● Page text

Master I. A. M. produced original and inventive compositions in a style that has been variously described as "lively", "dramatic", "turbulent" "refined" and marked by "Dutch swagger". His engraving technique was careful and neat but tending to dryness. Later prints show more dramatic use of tonal contrasts, in drapery and other areas. His faces mostly have Dutch peasant features, sometimes bordering on the grotesque.
The major influence upon Master I. A. M.'s early work appears to have been Rogier van der Weyden, although he was also influenced by Martin Schongauer. Hieronymous Bosch, a contemporary, also appears to have influenced the grotesque figures in The Betrayal of Christ: Bosch's Christ Carrying the Cross of Vienna is particularly similar.

The artist's style appears to have changed dramatically around 1485; the drapery of his figures became more sculptural, separated into broad planes like contemporary wood sculptures, as opposed to his earlier and more fluid style. This has generated speculation among scholars that some of these later prints were either designs for wood relief sculptures, or were based upon reliefs that are now lost. This is partially supported by records that Johan van den Minnesten was commissioned to paint several relief sculptures.

His most involved work was a series of passion engravings, of which only The Last Supper, The Agony in the Garden, and The Betrayal of Christ survive.

● Exercise data
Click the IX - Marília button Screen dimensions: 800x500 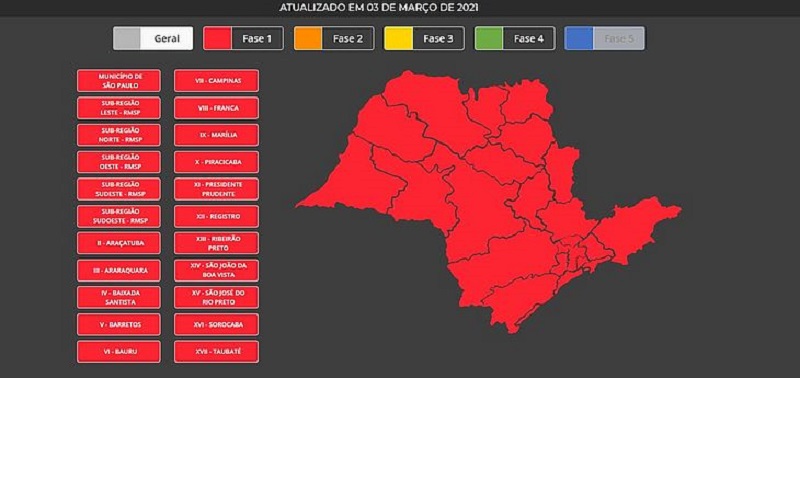coord(216,135)
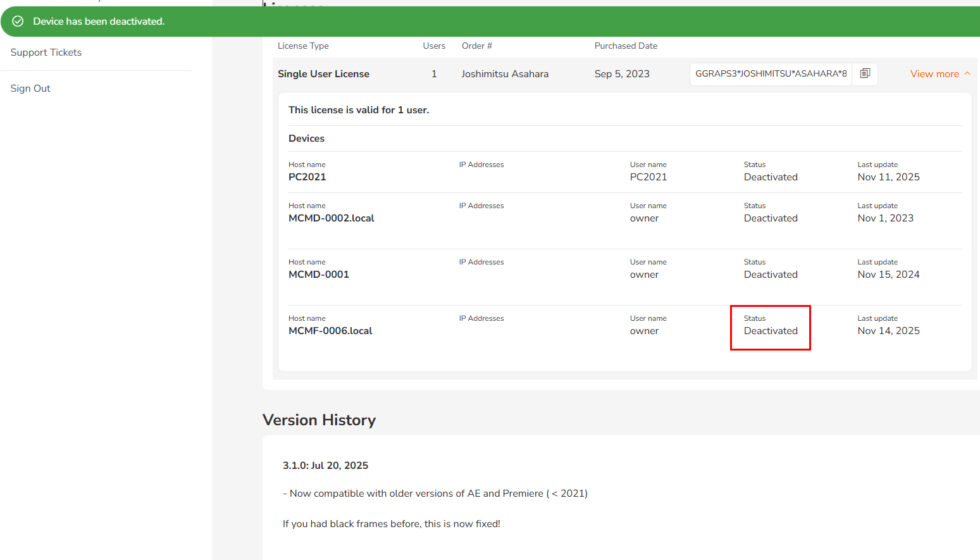This screenshot has height=560, width=980.
Task: Click the MCMD-0002.local host name
Action: coord(331,218)
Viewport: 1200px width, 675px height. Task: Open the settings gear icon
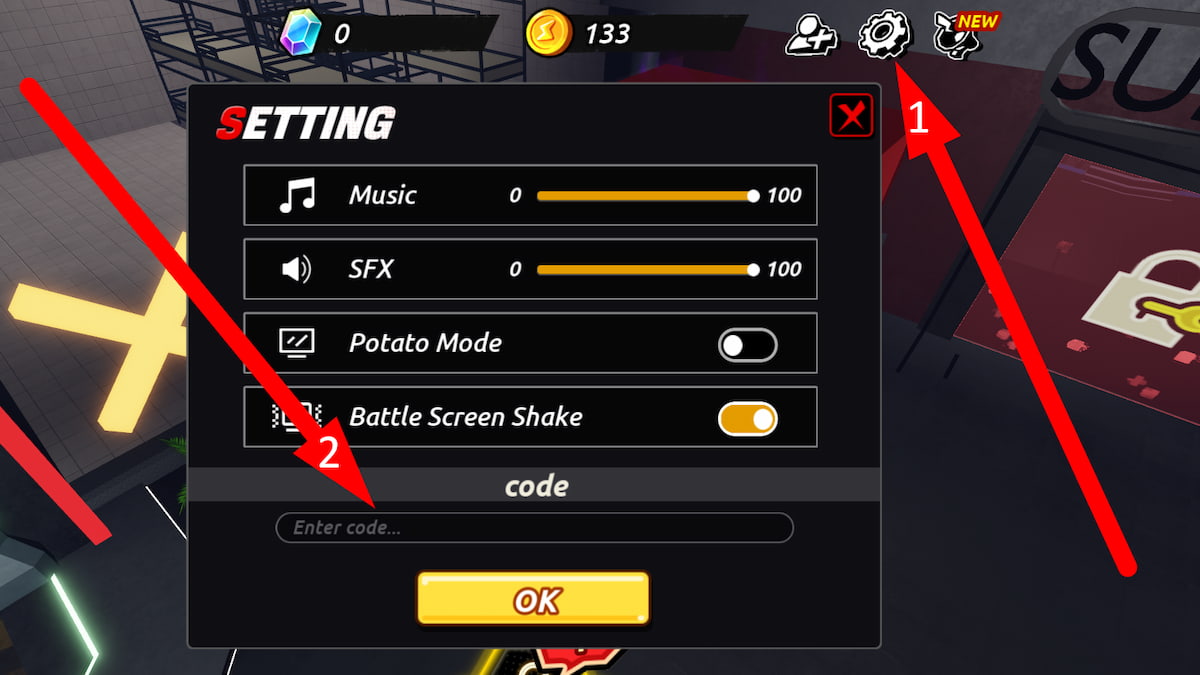[885, 35]
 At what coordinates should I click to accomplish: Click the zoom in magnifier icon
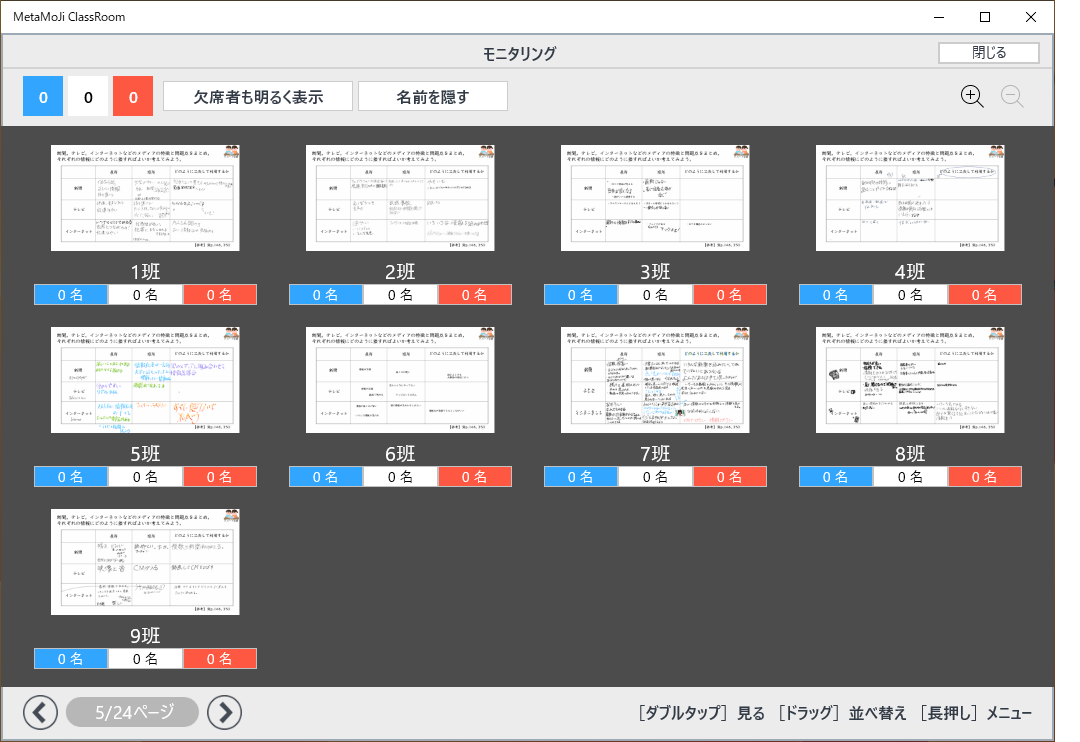972,96
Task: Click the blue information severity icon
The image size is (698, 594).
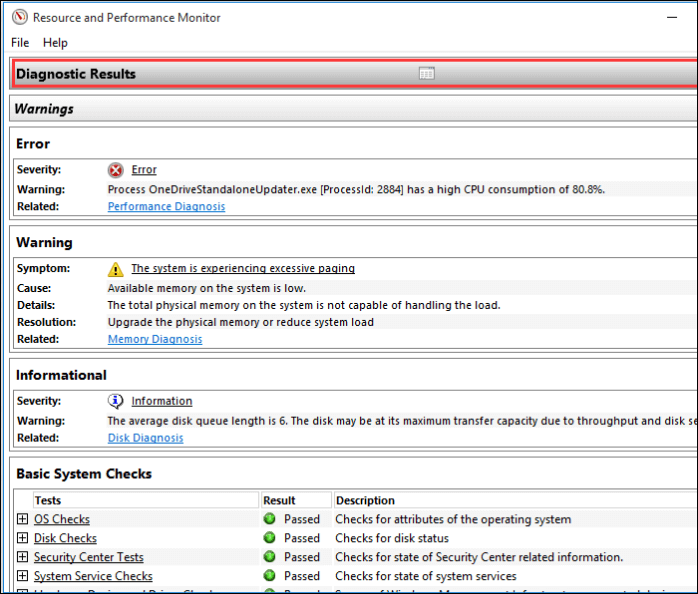Action: click(116, 401)
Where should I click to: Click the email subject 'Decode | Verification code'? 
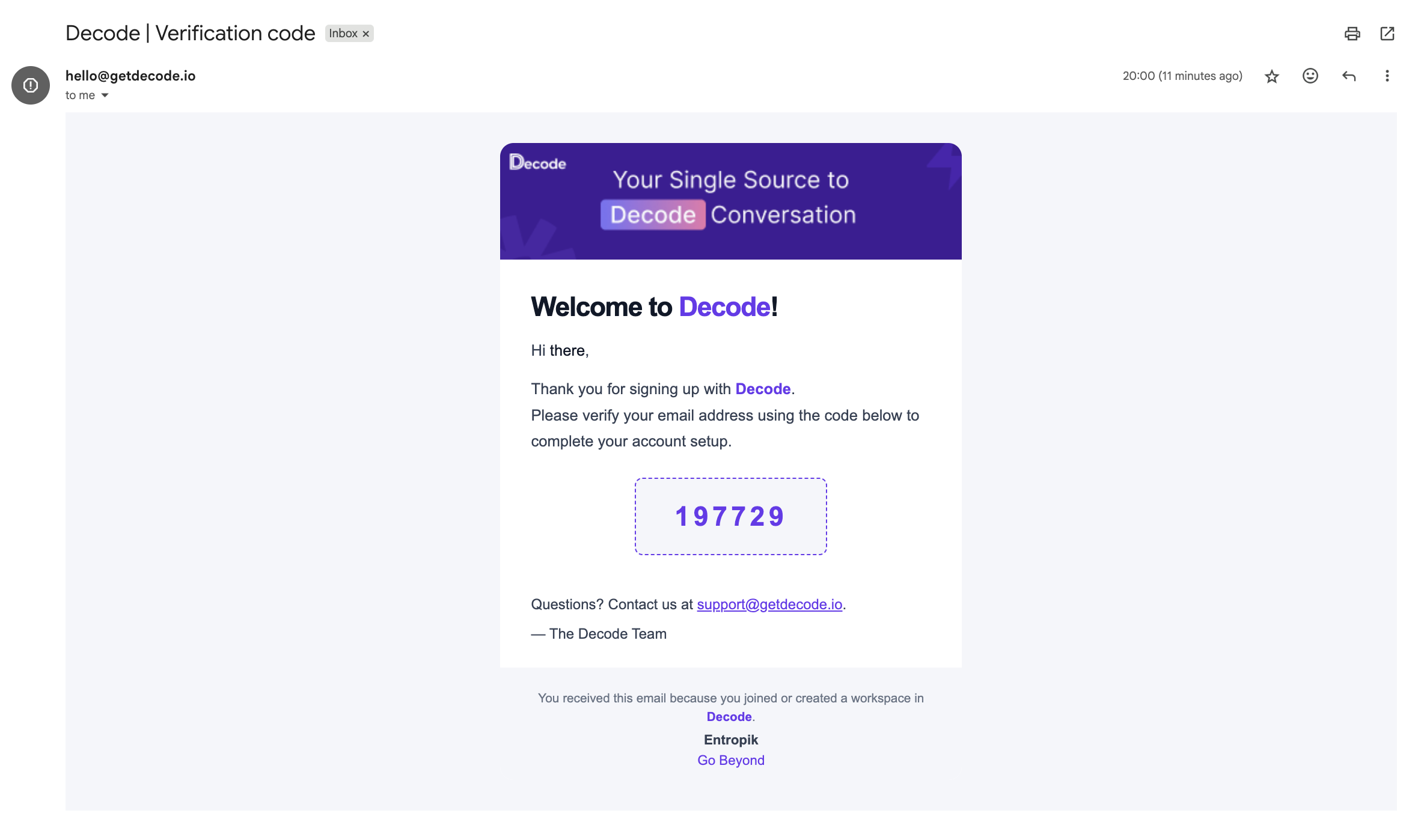coord(190,34)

● Directions for this task
Duplicate the part of the text on Master I. A. M. starting with "The major influence" and going on through "is particularly similar.".

● Response to this task
The major influence upon Master I. A. M.'s early work appears to have been Rogier van der Weyden, although he was also influenced by Martin Schongauer. Hieronymous Bosch, a contemporary, also appears to have influenced the grotesque figures in The Betrayal of Christ: Bosch's Christ Carrying the Cross of Vienna is particularly similar.